DIRECTIONS => No pictures belong in the answer. Repeat all the entries exactly.

[Collected data entries]
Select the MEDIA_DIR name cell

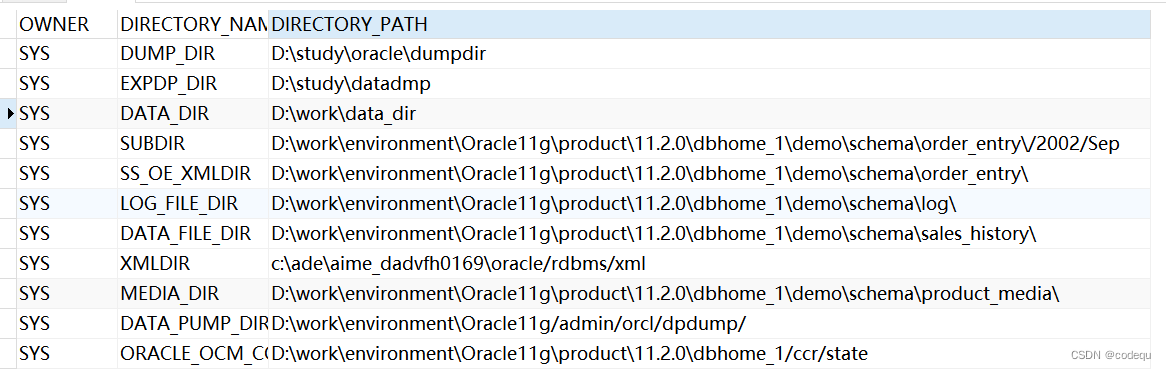pos(193,293)
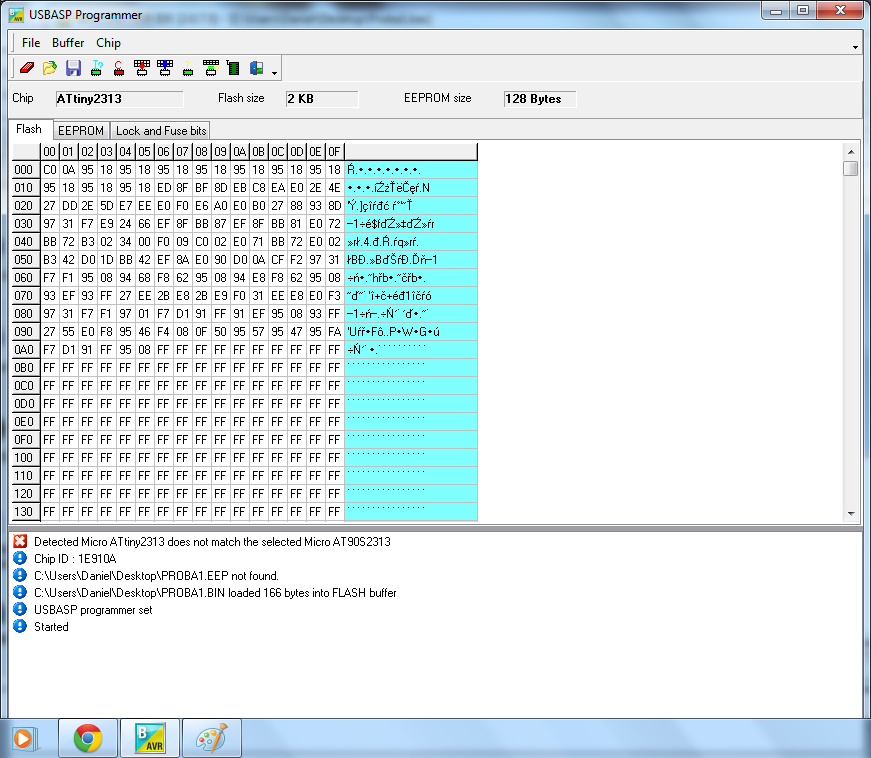
Task: Click the red eraser clear-buffer icon
Action: click(27, 68)
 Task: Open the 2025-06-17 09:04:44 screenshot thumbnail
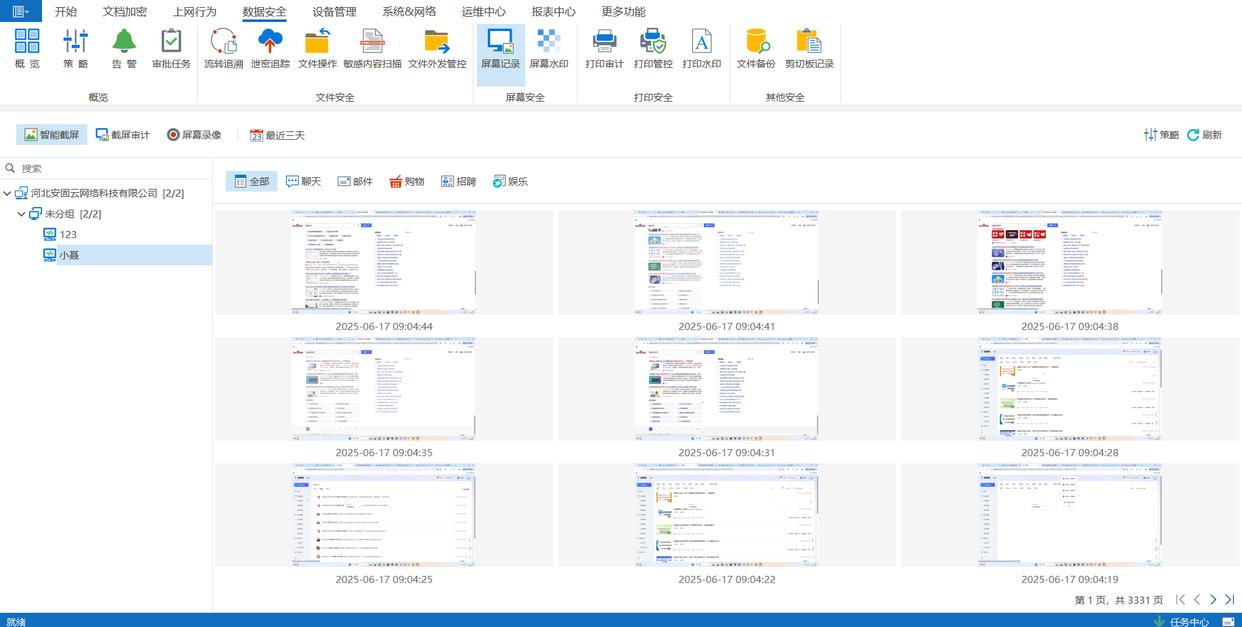click(384, 262)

ANSWER TO THIS TASK =>
Select the MEDIA_DIR name cell

pos(193,293)
Task: Click the red eraser clear-buffer icon
Action: click(27, 68)
 Task: Open the 2025-06-17 09:04:44 screenshot thumbnail
click(384, 262)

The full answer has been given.